Limiter l’invasion et la métastase

L’environnement inflammatoire peut favoriser l’invasion et la propagation des tumeurs. Cependant, les molécules innées comme LTF peuvent limiter ce processus. Par exemple, LTF se lie à une protéine du cytosquelette des cellules cancéreuses, K18, et inhibe leur capacité à migrer et à envahir d’autres tissus. Elle bloque également la voie PDK1/AKT, une voie de signalisation impliquée dans la prolifération et la métastase.

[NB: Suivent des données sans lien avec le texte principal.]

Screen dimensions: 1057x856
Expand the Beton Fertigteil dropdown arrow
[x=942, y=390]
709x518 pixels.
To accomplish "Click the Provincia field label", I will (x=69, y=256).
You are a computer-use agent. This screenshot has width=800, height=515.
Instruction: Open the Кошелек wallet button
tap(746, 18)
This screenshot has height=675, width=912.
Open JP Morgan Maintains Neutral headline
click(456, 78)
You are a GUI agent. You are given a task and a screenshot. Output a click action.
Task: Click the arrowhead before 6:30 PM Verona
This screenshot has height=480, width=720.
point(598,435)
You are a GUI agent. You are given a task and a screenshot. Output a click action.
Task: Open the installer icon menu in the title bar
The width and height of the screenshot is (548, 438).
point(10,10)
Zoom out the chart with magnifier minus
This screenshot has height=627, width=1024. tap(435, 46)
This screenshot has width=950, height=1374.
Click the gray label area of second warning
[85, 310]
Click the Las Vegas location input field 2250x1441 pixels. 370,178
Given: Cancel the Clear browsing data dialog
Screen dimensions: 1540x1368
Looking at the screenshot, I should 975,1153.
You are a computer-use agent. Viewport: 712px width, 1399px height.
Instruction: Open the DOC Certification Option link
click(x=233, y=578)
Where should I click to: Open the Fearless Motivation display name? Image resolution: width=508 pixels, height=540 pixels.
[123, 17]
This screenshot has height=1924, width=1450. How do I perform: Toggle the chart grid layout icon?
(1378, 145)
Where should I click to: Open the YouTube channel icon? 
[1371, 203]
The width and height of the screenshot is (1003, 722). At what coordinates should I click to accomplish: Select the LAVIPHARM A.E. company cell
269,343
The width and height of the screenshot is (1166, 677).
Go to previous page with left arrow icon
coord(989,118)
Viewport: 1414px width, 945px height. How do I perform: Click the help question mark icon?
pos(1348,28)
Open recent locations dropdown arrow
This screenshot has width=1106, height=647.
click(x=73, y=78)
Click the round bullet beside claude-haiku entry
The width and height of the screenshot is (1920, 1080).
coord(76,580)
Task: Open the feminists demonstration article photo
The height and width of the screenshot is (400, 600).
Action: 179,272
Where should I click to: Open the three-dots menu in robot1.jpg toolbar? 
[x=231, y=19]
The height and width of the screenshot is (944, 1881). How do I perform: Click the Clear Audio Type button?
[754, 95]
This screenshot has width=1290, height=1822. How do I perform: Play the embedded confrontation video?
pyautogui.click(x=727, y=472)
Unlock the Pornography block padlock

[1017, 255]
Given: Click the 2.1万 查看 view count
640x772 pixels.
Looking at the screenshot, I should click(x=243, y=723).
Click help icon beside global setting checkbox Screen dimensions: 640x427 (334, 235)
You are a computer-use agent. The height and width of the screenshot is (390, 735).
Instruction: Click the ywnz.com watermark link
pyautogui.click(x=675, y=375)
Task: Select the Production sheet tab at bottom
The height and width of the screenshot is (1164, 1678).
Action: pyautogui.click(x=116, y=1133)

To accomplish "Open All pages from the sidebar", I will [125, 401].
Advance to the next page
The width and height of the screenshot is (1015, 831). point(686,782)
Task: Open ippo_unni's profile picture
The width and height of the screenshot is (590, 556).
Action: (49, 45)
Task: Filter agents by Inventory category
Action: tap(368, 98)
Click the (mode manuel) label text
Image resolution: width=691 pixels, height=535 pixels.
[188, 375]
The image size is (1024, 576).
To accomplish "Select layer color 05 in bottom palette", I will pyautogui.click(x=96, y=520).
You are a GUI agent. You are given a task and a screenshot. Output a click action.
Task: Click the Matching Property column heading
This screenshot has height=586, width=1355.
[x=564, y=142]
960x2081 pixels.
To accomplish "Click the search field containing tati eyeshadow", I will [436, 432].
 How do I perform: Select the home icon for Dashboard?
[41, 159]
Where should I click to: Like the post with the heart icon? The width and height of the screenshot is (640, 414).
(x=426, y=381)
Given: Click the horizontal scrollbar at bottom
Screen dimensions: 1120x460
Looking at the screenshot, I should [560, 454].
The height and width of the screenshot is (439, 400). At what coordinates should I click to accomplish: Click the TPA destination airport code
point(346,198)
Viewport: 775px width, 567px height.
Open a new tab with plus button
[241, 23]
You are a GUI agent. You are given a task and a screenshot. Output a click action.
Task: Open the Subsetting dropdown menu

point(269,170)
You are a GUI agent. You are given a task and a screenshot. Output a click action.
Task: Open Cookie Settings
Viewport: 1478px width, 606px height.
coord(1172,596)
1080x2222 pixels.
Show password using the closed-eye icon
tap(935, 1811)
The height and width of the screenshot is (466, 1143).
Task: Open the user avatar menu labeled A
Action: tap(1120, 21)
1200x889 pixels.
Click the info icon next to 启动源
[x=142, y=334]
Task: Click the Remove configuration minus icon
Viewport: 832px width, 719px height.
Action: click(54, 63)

Améliorer la réponse à la radiothérapie

La radiothérapie est un traitement courant pour le NPC, mais certains patients développent une résistance. BPIFB1 semble jouer un rôle ici : les patients avec des niveaux élevés de cette protéine ont de meilleures chances de survie. BPIFB1 renforce la sensibilité des cellules cancéreuses à la radiothérapie en inhibant les voies de réparation de l’ADN et en favorisant leur mort.

Conclusion

Les molécules du système immunitaire inné, comme LTF, BPIFA1 et BPIFB1, sont des alliées naturelles dans la lutte contre le cancer du nasopharynx. Elles agissent en empêchant l’infection par l’EBV, en réduisant l’inflammation et en régulant les voies de signalisation qui contrôlent la croissance, la mort et la propagation des cellules cancéreuses. Comprendre leur rôle ouvre la voie à de nouvelles stratégies thérapeutiques pour combattre cette maladie.